There is no point in something that inflates / expands, if it is infinite in volume in the first place. It is just mathematical rhubarb.
Yes. But not an infinite density.
Funny that specialists disagree with you.
If you want to learn more, I can suggest some books.
We Never Know
No Slack
If I may ask.... Doesn't several, if not many things being discussed here depend on whether the universe is finite or infinite, which really isnt yet known to my knowledge.
But don't let me interupt, I enjoy reading your alls posts.

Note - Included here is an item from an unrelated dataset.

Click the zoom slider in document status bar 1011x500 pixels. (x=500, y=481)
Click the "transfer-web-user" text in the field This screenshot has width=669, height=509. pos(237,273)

They are interesting and educating.
Not as much as you might initially think.
For example, whether the universe is spatially infinite or not has little consequence on whether it is temporally infinite into the past or not.
It *does* have relevant as to whether the universe is infinite into the future or not, although some models that are cyclic are more likely to happen in a spatially finite case.
Both expansion and inflation can happen in either a spatially infinite or spatially finite universe.
Quantum gravity does not differ substantially based on whether the universe is spatially infinite or not.
muhammad_isa
Veteran Member
No. I want you to explain, how something that is infinite in the first place, can actually expand.
You just admitted that they would be the same volume before and after inflation.